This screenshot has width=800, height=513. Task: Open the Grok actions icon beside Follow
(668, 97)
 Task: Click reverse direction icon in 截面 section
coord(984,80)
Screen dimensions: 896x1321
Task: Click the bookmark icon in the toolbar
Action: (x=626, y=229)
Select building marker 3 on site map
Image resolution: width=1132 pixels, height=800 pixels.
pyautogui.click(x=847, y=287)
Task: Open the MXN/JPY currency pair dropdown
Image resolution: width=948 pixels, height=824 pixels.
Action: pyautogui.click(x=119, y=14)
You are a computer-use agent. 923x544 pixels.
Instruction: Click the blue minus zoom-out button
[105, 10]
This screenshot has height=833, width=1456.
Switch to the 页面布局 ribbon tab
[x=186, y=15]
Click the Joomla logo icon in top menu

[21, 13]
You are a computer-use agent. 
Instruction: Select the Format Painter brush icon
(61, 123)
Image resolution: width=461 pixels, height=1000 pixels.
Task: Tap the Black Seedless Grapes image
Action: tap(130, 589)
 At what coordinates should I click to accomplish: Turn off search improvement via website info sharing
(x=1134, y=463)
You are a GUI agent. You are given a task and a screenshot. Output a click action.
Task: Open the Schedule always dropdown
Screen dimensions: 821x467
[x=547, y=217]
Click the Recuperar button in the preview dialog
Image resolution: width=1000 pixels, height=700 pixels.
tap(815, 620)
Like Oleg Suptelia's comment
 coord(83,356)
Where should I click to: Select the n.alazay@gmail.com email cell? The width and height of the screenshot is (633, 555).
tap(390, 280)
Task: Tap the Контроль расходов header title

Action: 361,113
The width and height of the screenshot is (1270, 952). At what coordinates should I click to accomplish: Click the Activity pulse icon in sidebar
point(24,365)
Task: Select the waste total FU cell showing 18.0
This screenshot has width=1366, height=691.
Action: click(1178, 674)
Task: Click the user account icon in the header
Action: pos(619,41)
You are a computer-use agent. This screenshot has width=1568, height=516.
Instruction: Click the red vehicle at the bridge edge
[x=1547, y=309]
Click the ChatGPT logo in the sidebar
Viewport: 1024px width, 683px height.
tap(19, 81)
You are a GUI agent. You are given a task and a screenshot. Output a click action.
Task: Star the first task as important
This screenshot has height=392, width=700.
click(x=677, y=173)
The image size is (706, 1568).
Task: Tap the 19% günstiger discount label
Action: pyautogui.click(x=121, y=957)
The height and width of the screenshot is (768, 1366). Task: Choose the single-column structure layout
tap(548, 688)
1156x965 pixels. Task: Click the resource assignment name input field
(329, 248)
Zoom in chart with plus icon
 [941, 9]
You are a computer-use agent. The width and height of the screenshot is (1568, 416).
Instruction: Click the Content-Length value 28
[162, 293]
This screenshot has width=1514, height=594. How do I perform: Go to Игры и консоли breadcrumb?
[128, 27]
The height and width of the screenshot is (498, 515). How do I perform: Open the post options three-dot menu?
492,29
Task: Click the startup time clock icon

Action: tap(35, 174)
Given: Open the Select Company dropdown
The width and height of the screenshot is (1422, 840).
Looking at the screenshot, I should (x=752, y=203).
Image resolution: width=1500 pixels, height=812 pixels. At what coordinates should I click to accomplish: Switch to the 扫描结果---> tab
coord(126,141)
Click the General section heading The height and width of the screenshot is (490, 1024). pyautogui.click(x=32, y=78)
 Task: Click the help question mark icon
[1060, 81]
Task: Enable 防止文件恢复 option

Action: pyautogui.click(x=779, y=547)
·····
> Task item
Every entry above should be written out again, precisely.

> Answer area
This screenshot has width=800, height=513. Task: Open the Grok actions icon beside Follow
(668, 97)
 Task: Click reverse direction icon in 截面 section
coord(984,80)
Screen dimensions: 896x1321
Task: Click the bookmark icon in the toolbar
Action: (x=626, y=229)
Select building marker 3 on site map
Image resolution: width=1132 pixels, height=800 pixels.
pyautogui.click(x=847, y=287)
Task: Open the MXN/JPY currency pair dropdown
Image resolution: width=948 pixels, height=824 pixels.
Action: pyautogui.click(x=119, y=14)
You are a computer-use agent. 923x544 pixels.
Instruction: Click the blue minus zoom-out button
[105, 10]
This screenshot has height=833, width=1456.
Switch to the 页面布局 ribbon tab
[x=186, y=15]
Click the Joomla logo icon in top menu

[21, 13]
You are a computer-use agent. 
Instruction: Select the Format Painter brush icon
(61, 123)
Image resolution: width=461 pixels, height=1000 pixels.
Task: Tap the Black Seedless Grapes image
Action: tap(130, 589)
 At what coordinates should I click to accomplish: Turn off search improvement via website info sharing
(x=1134, y=463)
You are a GUI agent. You are given a task and a screenshot. Output a click action.
Task: Open the Schedule always dropdown
Screen dimensions: 821x467
[x=547, y=217]
Click the Recuperar button in the preview dialog
Image resolution: width=1000 pixels, height=700 pixels.
tap(815, 620)
Like Oleg Suptelia's comment
 coord(83,356)
Where should I click to: Select the n.alazay@gmail.com email cell? The width and height of the screenshot is (633, 555).
tap(390, 280)
Task: Tap the Контроль расходов header title

Action: 361,113
The width and height of the screenshot is (1270, 952). At what coordinates should I click to accomplish: Click the Activity pulse icon in sidebar
point(24,365)
Task: Select the waste total FU cell showing 18.0
This screenshot has width=1366, height=691.
Action: click(1178, 674)
Task: Click the user account icon in the header
Action: pos(619,41)
You are a computer-use agent. This screenshot has width=1568, height=516.
Instruction: Click the red vehicle at the bridge edge
[x=1547, y=309]
Click the ChatGPT logo in the sidebar
Viewport: 1024px width, 683px height.
tap(19, 81)
You are a GUI agent. You are given a task and a screenshot. Output a click action.
Task: Star the first task as important
This screenshot has height=392, width=700.
click(x=677, y=173)
The image size is (706, 1568).
Task: Tap the 19% günstiger discount label
Action: pyautogui.click(x=121, y=957)
The height and width of the screenshot is (768, 1366). Task: Choose the single-column structure layout
tap(548, 688)
1156x965 pixels. Task: Click the resource assignment name input field
(329, 248)
Zoom in chart with plus icon
 [941, 9]
You are a computer-use agent. The width and height of the screenshot is (1568, 416).
Instruction: Click the Content-Length value 28
[162, 293]
This screenshot has width=1514, height=594. How do I perform: Go to Игры и консоли breadcrumb?
[128, 27]
The height and width of the screenshot is (498, 515). How do I perform: Open the post options three-dot menu?
492,29
Task: Click the startup time clock icon

Action: tap(35, 174)
Given: Open the Select Company dropdown
The width and height of the screenshot is (1422, 840).
Looking at the screenshot, I should (x=752, y=203).
Image resolution: width=1500 pixels, height=812 pixels. At what coordinates should I click to accomplish: Switch to the 扫描结果---> tab
coord(126,141)
Click the General section heading The height and width of the screenshot is (490, 1024). pyautogui.click(x=32, y=78)
 Task: Click the help question mark icon
[1060, 81]
Task: Enable 防止文件恢复 option

Action: pyautogui.click(x=779, y=547)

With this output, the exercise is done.